Object in Domain: Dealing with Set Theory

Question

Consider the following Proposition:

• Let $A\subseteq B$. Also, let $B\subseteq C$. Thus, $A\subseteq C$.

Proof:

• Let $A\subseteq B$. Also, let $B\subseteq C$.

  What goes here? Assume $x\in A$. As $x\in A$ and $A\subseteq B$, $x\in B$. As $x\in B$ and $B\subseteq C$, $x\in C$.

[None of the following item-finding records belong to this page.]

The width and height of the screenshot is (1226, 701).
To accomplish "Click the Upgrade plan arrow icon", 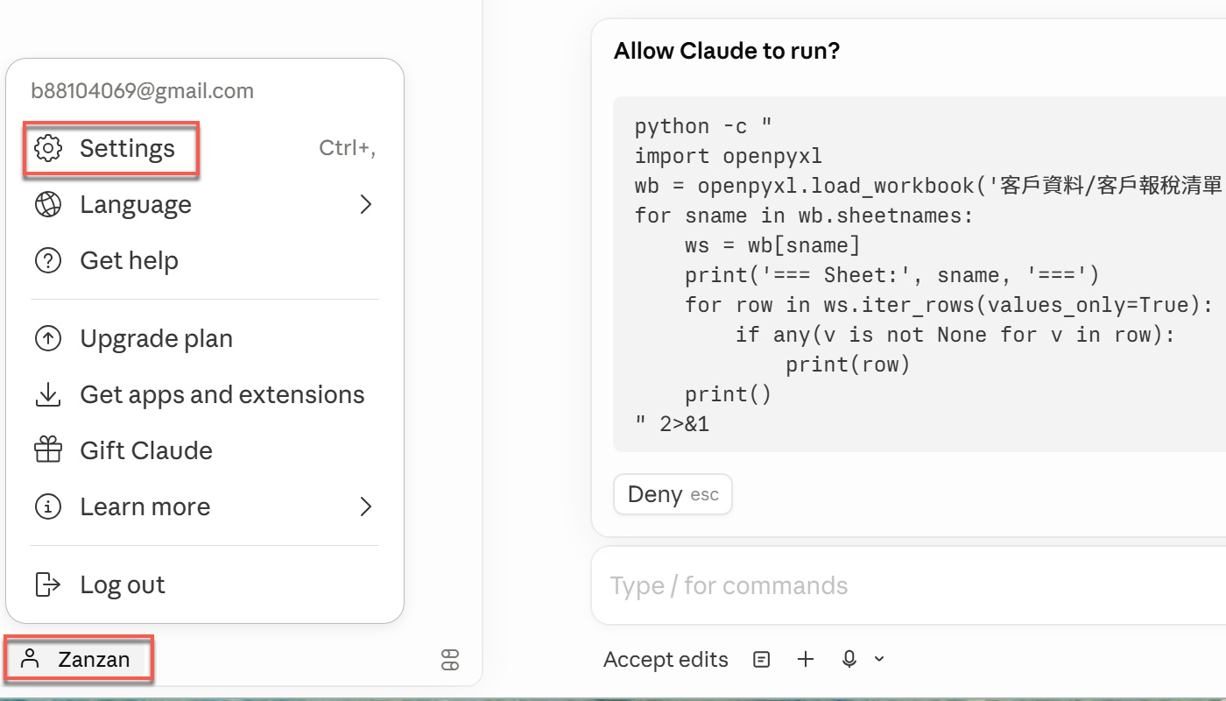I will click(49, 338).
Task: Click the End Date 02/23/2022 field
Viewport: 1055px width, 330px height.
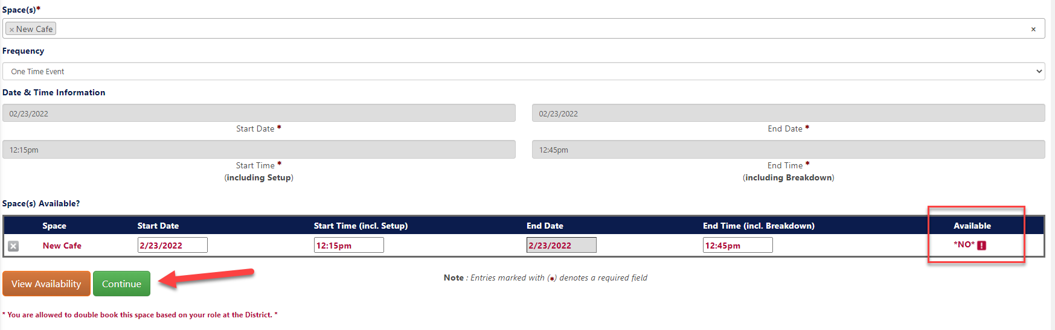Action: tap(789, 113)
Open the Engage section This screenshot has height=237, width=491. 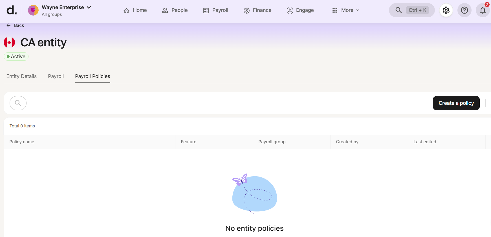[x=300, y=10]
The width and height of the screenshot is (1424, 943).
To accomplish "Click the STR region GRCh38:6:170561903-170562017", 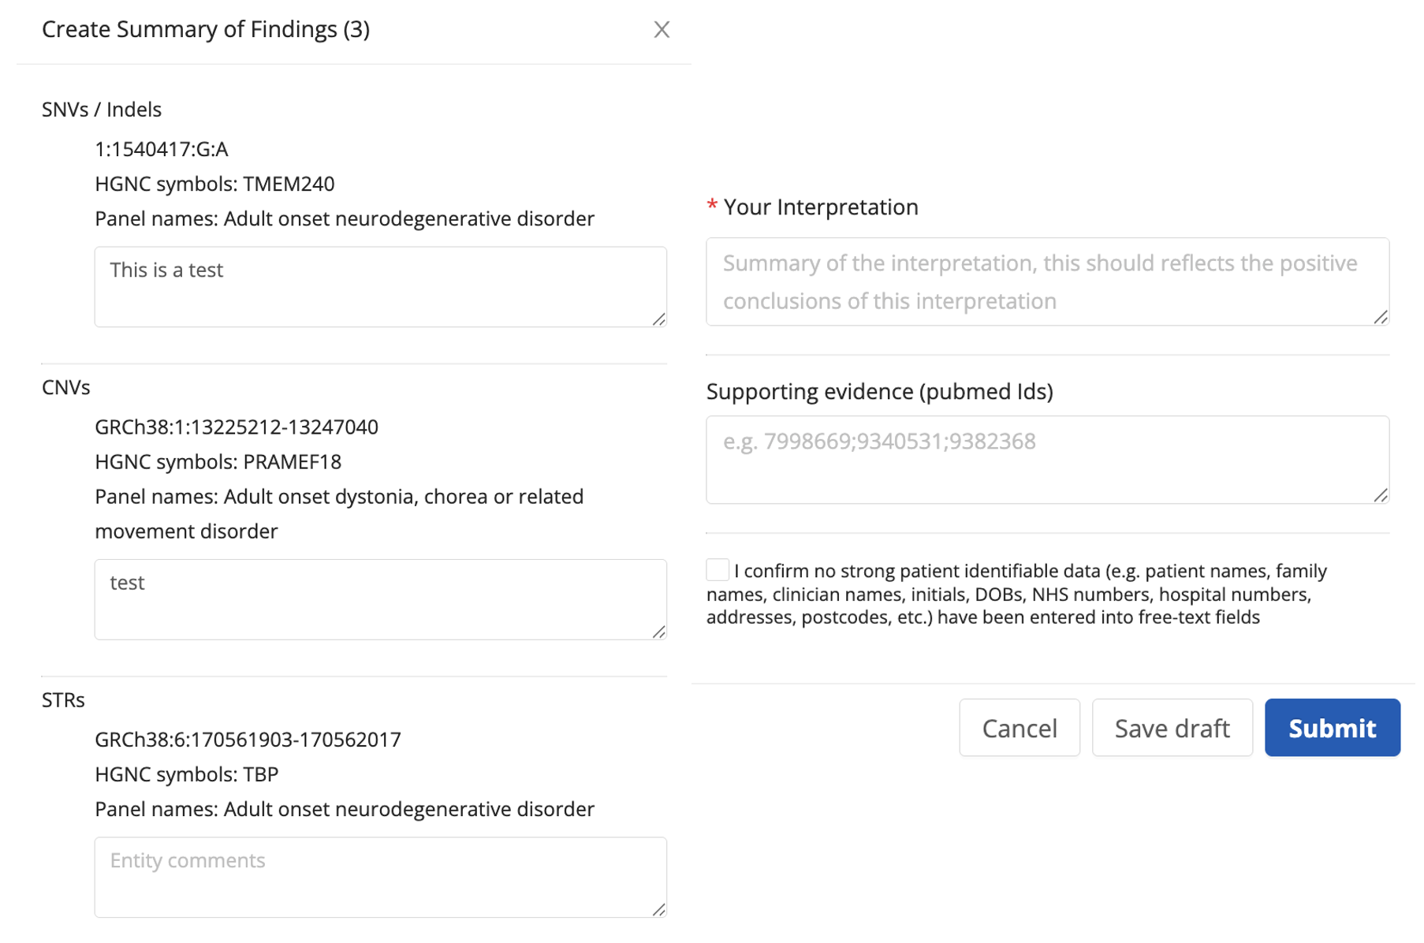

Is it that we should let $x$ be an arbitrary element in the domain? But what domain?

Answer 1

Proof:

• Let $A\subseteq B$. Also, let $B\subseteq C$. Assume $x\in A$. Thus, $x=a$ for some $a\in A$. As $x\in A$ and $A\subseteq B$, $x\in B$. As $x\in B$ and $B\subseteq C$, $x\in C$.

Two comments:

First, there is no need for the:

Thus, $x=a$ for some $a\in A$.

line in your proof. Indeed, notice that you don't use this $a$ later in your proof anyway. Instead, can do it all by reference to $x$, i.e. you can do:

Proof:

• Let $A\subseteq B$. Also, let $B\subseteq C$. Assume $x\in A$. As $x\in A$ and $A\subseteq B$, $x\in B$. As $x\in B$ and $B\subseteq C$, $x\in C$.

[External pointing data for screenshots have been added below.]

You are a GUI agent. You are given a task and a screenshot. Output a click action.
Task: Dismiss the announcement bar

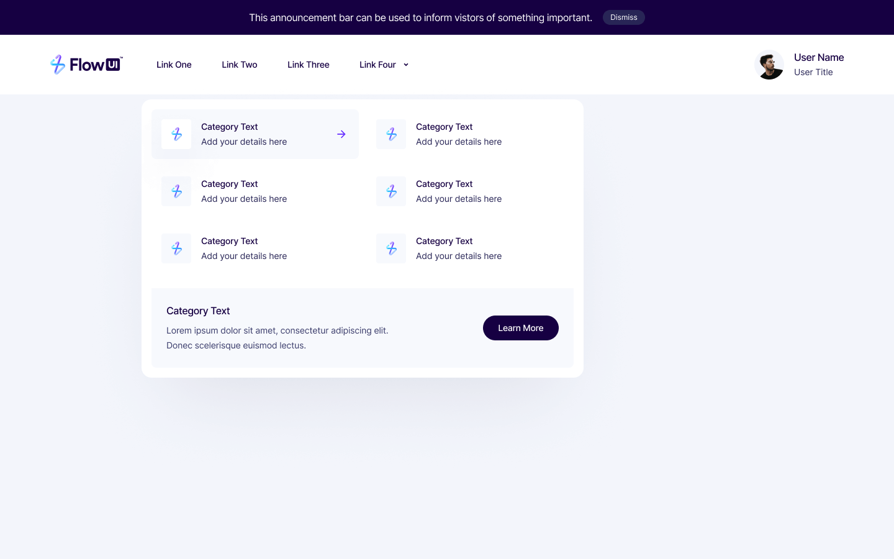[x=624, y=17]
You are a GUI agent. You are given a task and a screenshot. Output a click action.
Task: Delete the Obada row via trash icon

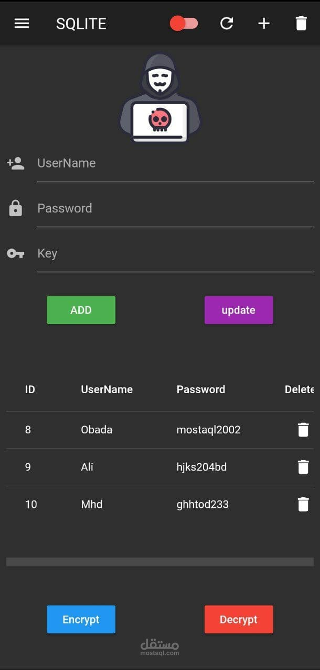point(303,430)
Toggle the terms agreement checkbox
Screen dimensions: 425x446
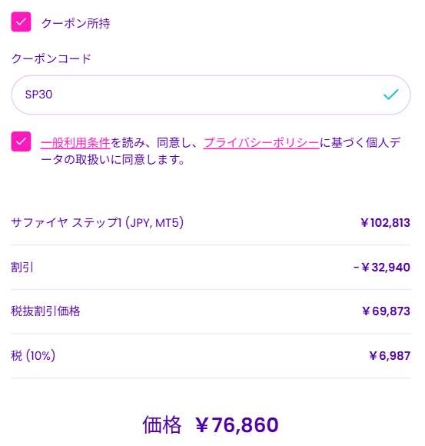click(21, 141)
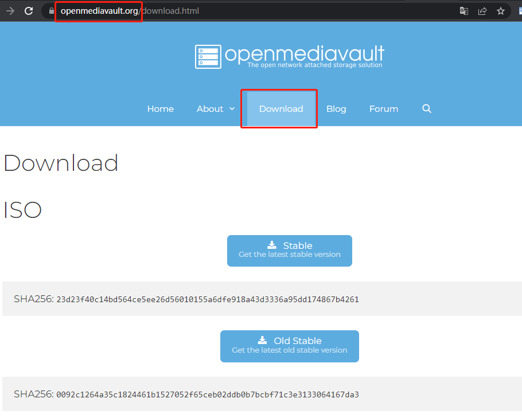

Second, to get the universal in there, simply do:

• Let $x$ be some arbitrary object from the domain. Let $A\subseteq B$. Also, let $B\subseteq C$. Assume $x\in A$. As $x\in A$ and $A\subseteq B$, $x\in B$. As $x\in B$ and $B\subseteq C$, $x\in C$. Since $x$ was arbitrary, we thus have that for any $x$: if $x \in A$ then $x \in C$. Hence, $A \subseteq C$

Answer 2

Why are you talking of domains? There's no functions involved.

These are sets. Sets are collections of elements[*].

$A \subset B$ means all the elements of $A$ are elements of $B$. so if $A \subset B$ and $B\subset C$ then all the elements of $A$ are elements of $B$. And as they are elements of $B$ and $B\subset C$ they must also be elements of $C$. So all elements of $A$ are elements of $C$. So $A \subset C$.

That's all there is to it.

Now when we do a proof by "element chasing". The entire idea is that if we pick an arbitrary element then because it was arbitrary with no particular special powers, whatever we can conclude about it, we can conclude about all elements.

So if $x \in A$ then ... $x \in B$ because all elements of $A$ are elements of $B$. That's what subsets mean. And if $x \in B$ then $x \in C$ because all elements of $B$ or elements of $C$. That's what subsets mean.

And if $x \in C$ and there was nothing special or distinguishable about $x$ then all elements of $A$ are in $C$.

So $A \subset C$.

That's all there is to it.

....

[*] And $x$ is in the set $A$. If you need to consider something to be a "domain" (what does "domain" mean in this context? If it means anything, it means the set that is the subject of our statement) it is $A$. $A$ is the "domain". (This isn't wrong. $A$ is the subject of our statement. But I find this language about "domains" to be obfuscating at best.)